- Work to complete
Output every record exactly, apart from its images.

- Material for the task

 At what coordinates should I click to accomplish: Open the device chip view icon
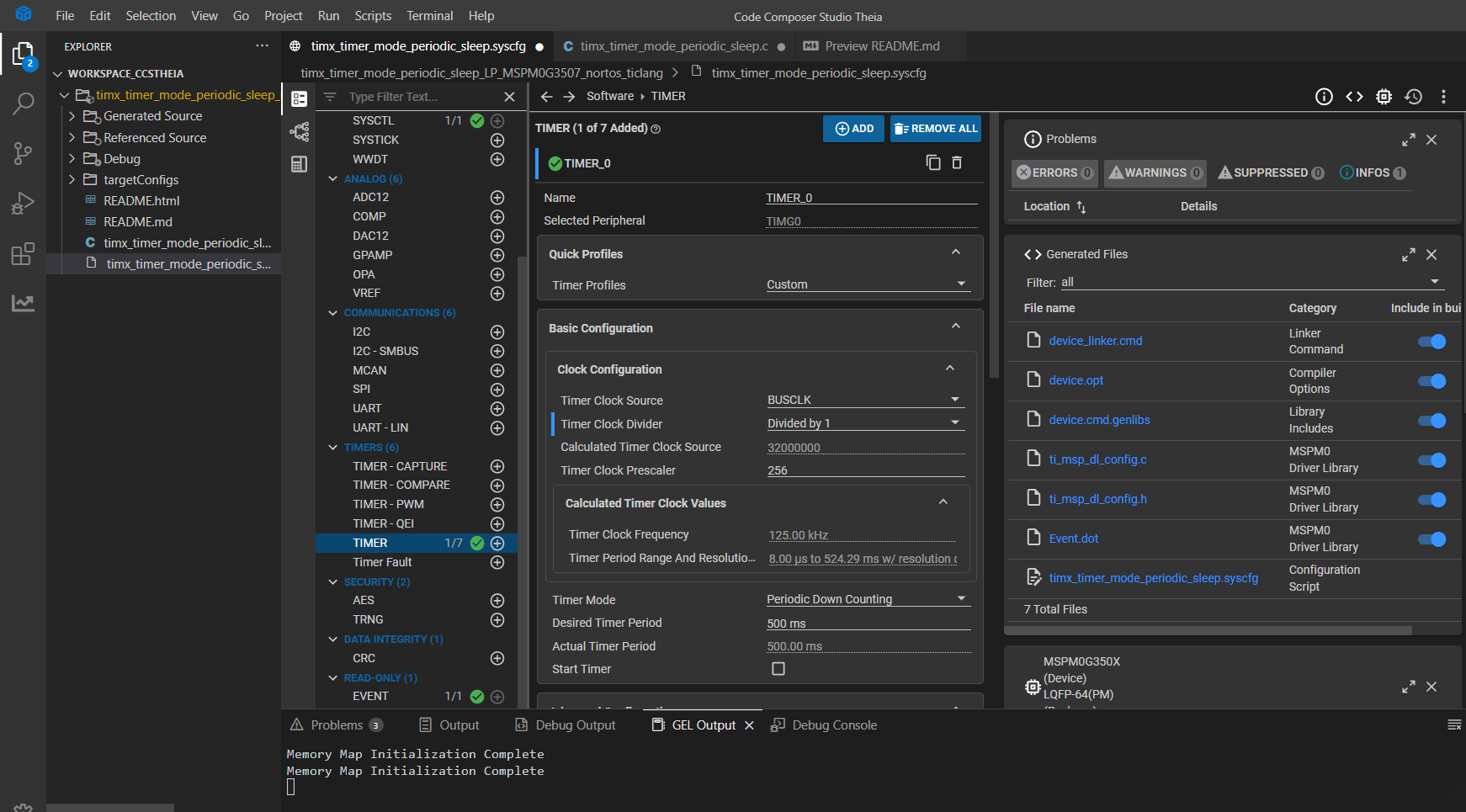1384,97
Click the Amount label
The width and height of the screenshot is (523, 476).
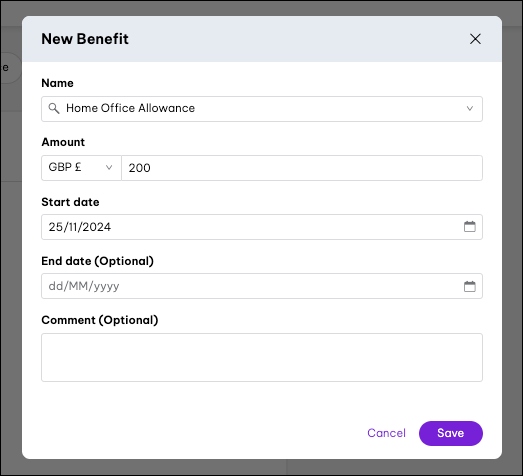(63, 142)
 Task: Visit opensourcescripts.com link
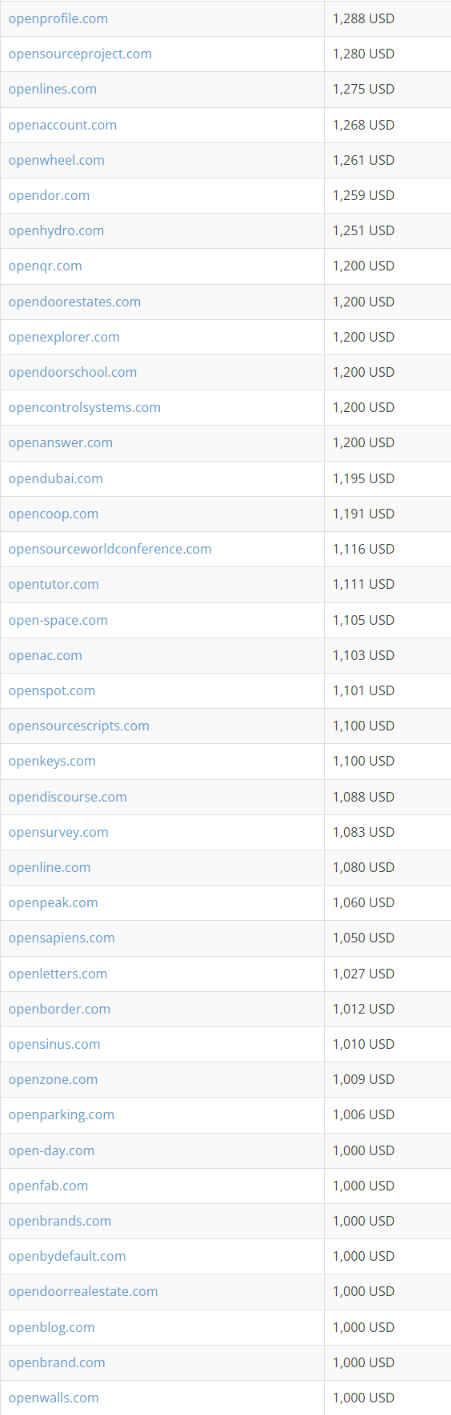[79, 725]
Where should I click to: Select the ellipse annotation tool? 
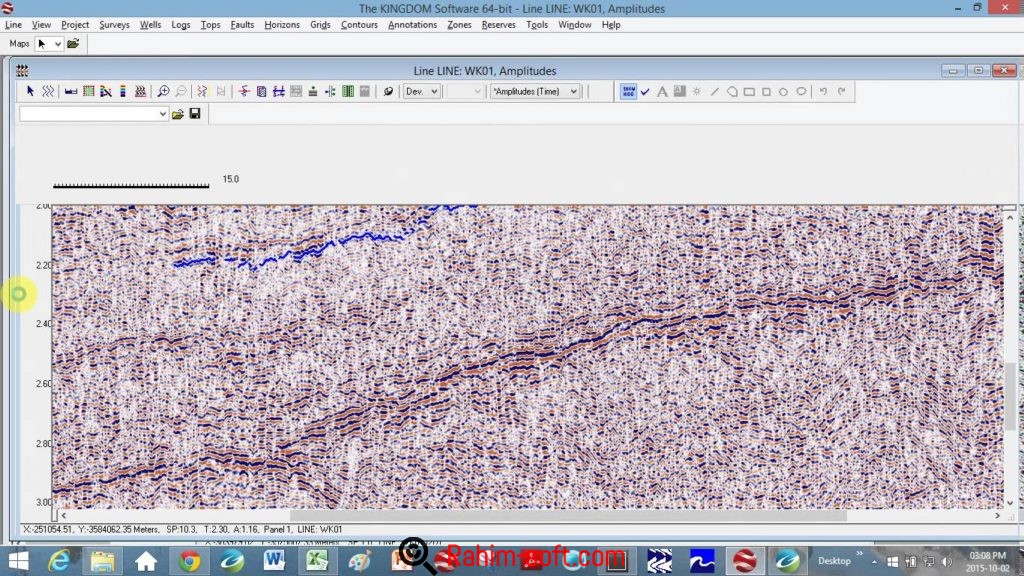[801, 91]
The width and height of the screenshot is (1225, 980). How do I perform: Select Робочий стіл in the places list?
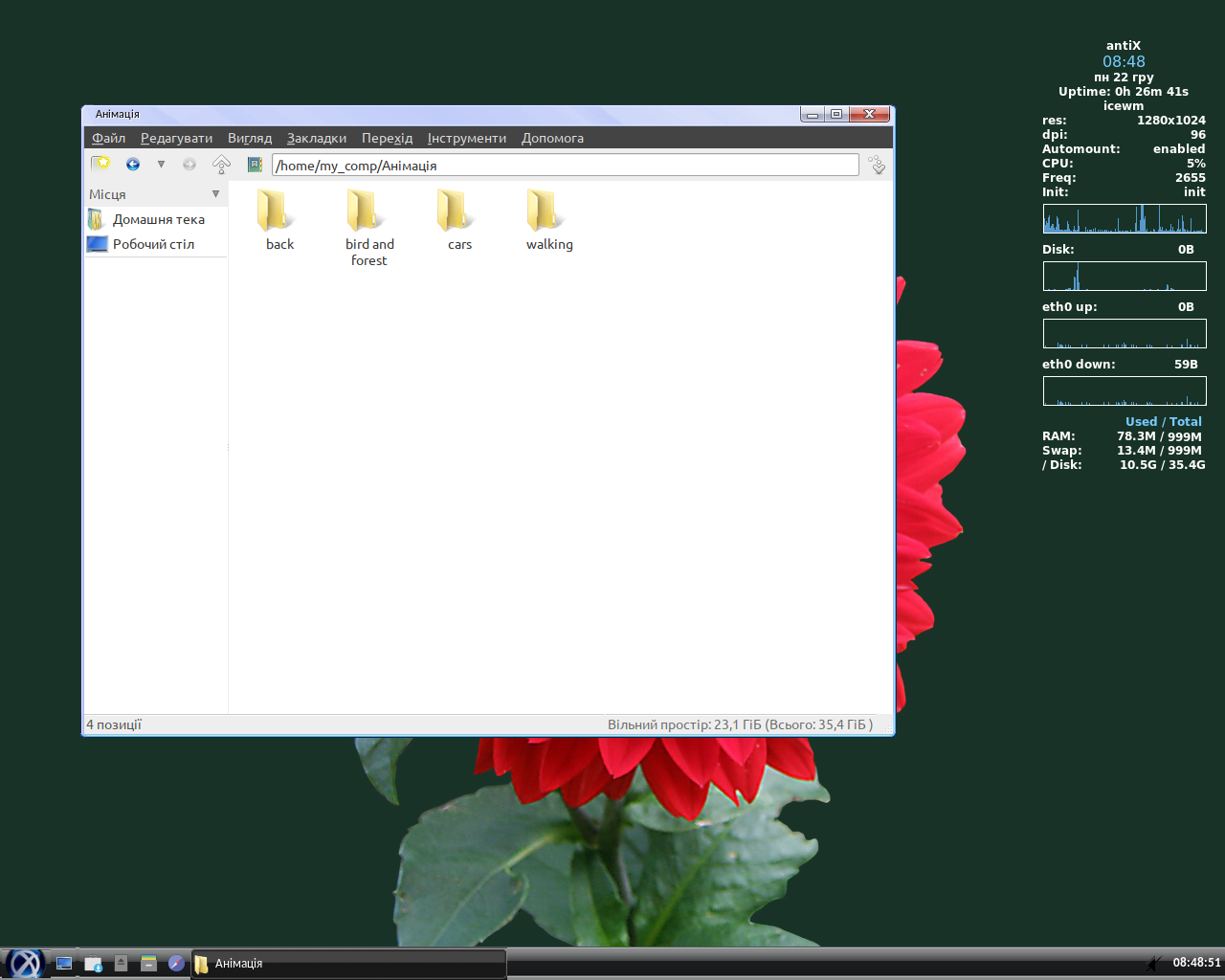[x=153, y=244]

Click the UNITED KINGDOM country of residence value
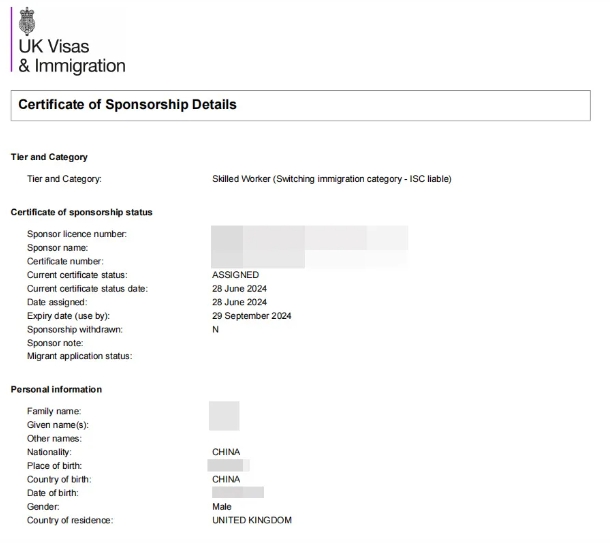252,520
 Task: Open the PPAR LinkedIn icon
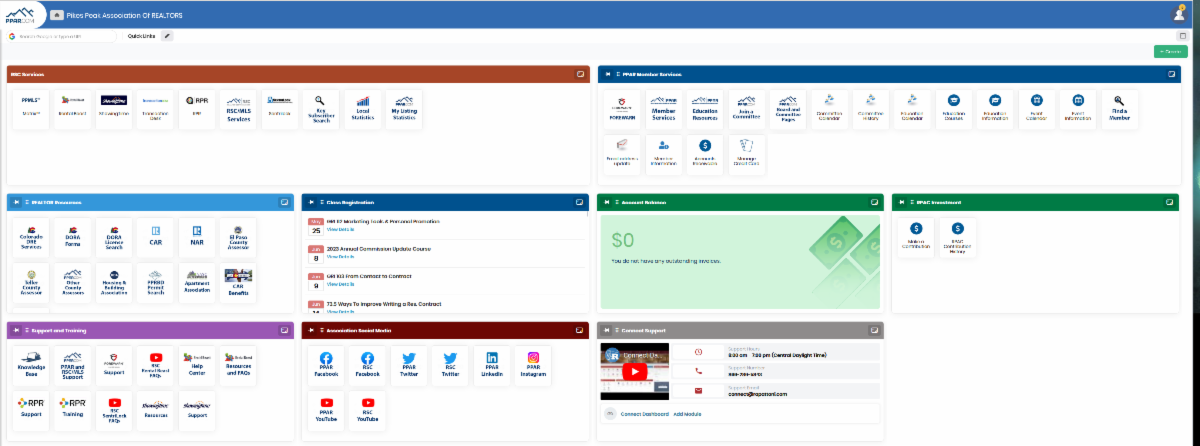coord(492,366)
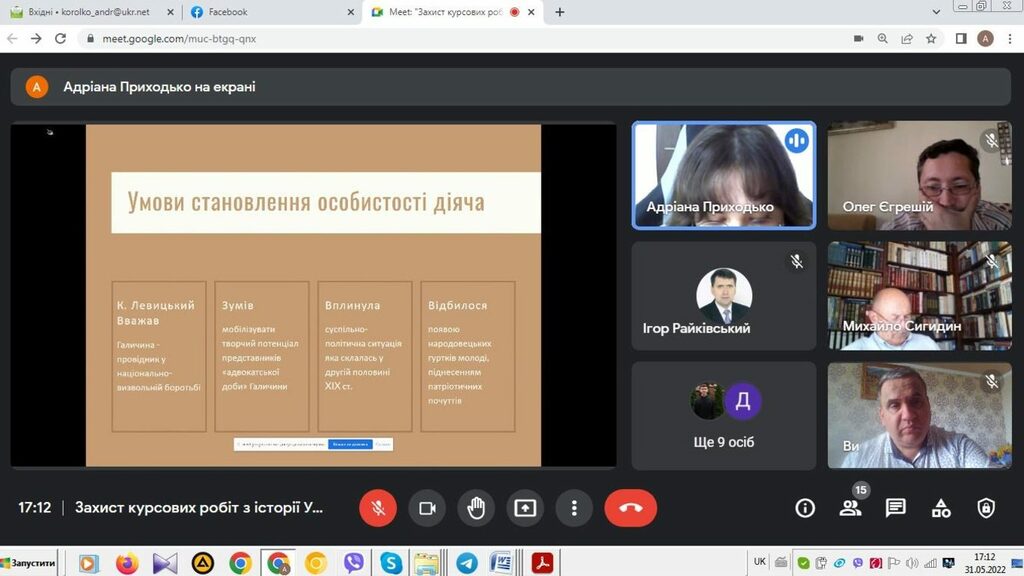Image resolution: width=1024 pixels, height=576 pixels.
Task: Open more options three-dot menu
Action: [574, 508]
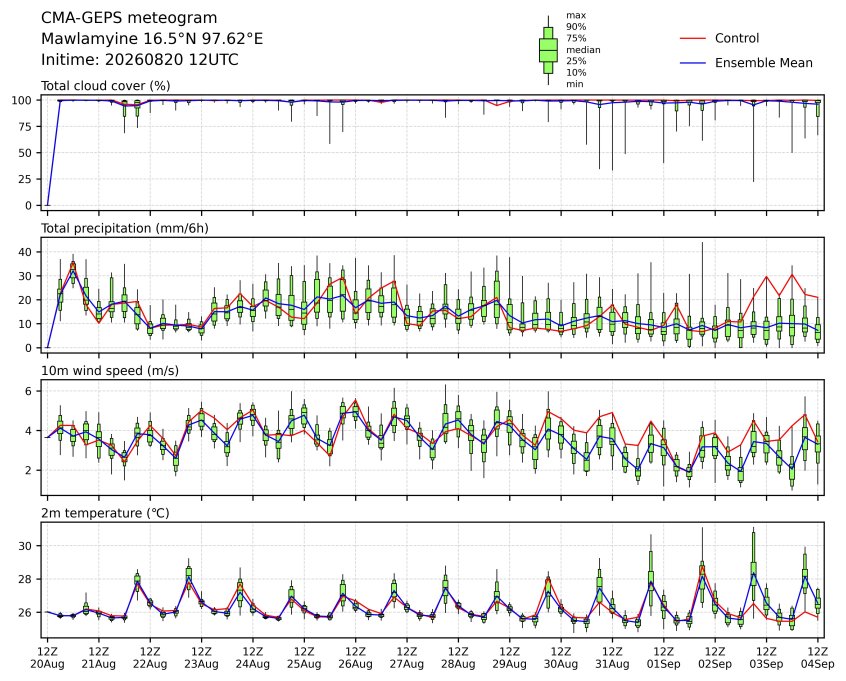Click the 30 tick on temperature axis
Viewport: 846px width, 681px height.
coord(25,546)
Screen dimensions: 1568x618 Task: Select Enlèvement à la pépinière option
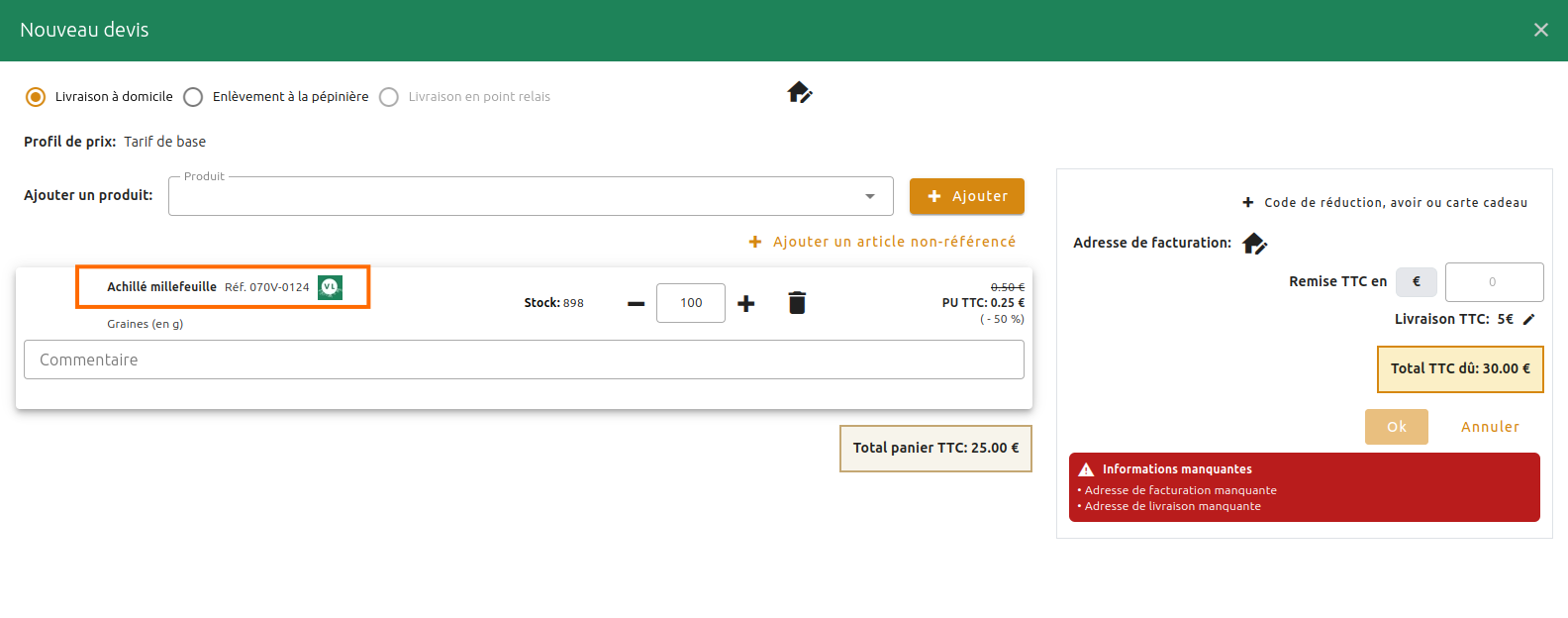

- Response to this task
 At what coordinates should I click to accomplish: Open the device chip view icon
1384,97
Click the Amount label
The width and height of the screenshot is (523, 476).
(63, 142)
 Task: Visit opensourcescripts.com link
[79, 725]
Where should I click to: Select the ellipse annotation tool? 
[801, 91]
The width and height of the screenshot is (1225, 980). How do I perform: Select Робочий стіл in the places list?
[x=153, y=244]

Click the UNITED KINGDOM country of residence value
252,520
 Task: Open the PPAR LinkedIn icon
coord(492,366)
Image resolution: width=1024 pixels, height=576 pixels.
Task: Open more options three-dot menu
Action: [574, 508]
Click the 30 tick on temperature axis
Viewport: 846px width, 681px height.
coord(25,546)
Screen dimensions: 1568x618 Task: Select Enlèvement à la pépinière option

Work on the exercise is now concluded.